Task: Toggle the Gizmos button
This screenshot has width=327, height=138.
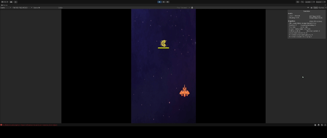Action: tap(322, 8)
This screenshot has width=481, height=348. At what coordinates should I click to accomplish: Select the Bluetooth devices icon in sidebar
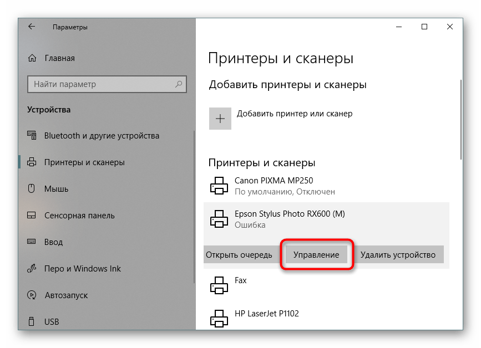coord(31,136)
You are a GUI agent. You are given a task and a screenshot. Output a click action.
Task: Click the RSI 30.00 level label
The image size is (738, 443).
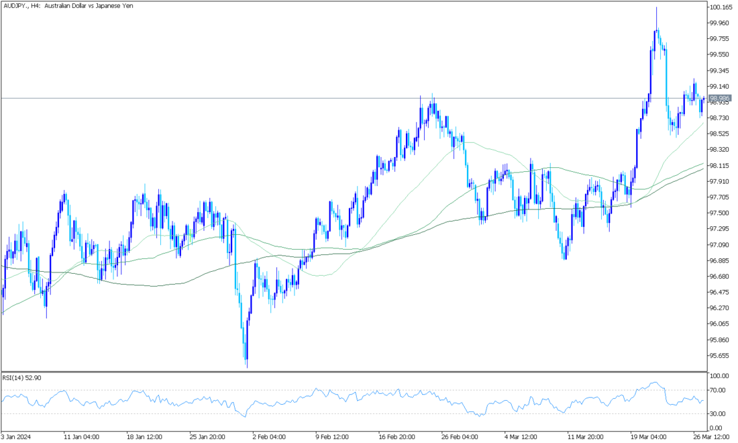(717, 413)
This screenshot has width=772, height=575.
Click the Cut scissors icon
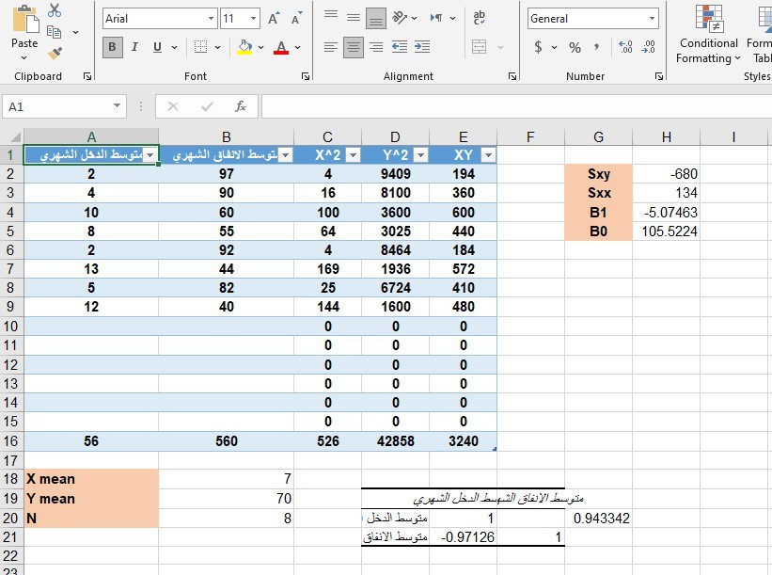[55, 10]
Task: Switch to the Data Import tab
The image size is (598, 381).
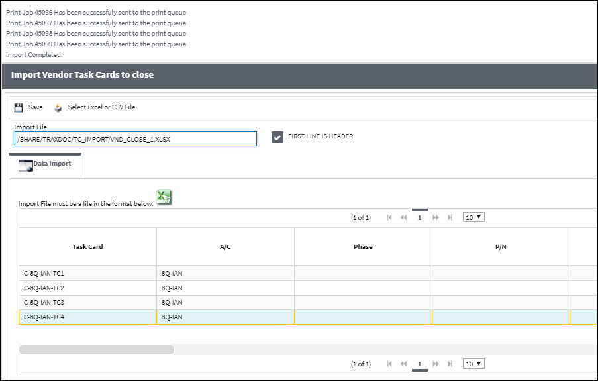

--------------------------------

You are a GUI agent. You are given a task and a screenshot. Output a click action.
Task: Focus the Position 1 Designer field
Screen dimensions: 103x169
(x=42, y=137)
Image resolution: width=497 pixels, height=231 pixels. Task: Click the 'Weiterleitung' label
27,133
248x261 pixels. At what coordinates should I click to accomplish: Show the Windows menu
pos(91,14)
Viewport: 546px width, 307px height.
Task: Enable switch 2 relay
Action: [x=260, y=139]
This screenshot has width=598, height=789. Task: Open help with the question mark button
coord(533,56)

--------------------------------

PROBLEM:
Reproduce exactly the lines of the data above that run from the line with "This screenshot has width=327, height=138." down to the line with "Task: Click the RSI 30.00 level label", both ends included. Pictures do not belong in the copy.

ANSWER BELOW:
This screenshot has width=327, height=138.
Action: tap(322, 8)
This screenshot has width=481, height=348. At what coordinates should I click to accomplish: Select the Bluetooth devices icon in sidebar
coord(31,136)
You are a GUI agent. You are given a task and a screenshot. Output a click action.
Task: Click the RSI 30.00 level label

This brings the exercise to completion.